Dataset entries
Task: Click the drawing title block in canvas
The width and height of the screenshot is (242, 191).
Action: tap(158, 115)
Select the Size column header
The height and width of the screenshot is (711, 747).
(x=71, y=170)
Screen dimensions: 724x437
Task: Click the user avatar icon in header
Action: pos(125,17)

PROBLEM TO SOLVE →
Set down each entry again, exactly as written.

ANSWER TO THIS PROBLEM →
Task: Click the drawing title block in canvas
The width and height of the screenshot is (242, 191).
Action: tap(158, 115)
Select the Size column header
The height and width of the screenshot is (711, 747).
(x=71, y=170)
Screen dimensions: 724x437
Task: Click the user avatar icon in header
Action: pos(125,17)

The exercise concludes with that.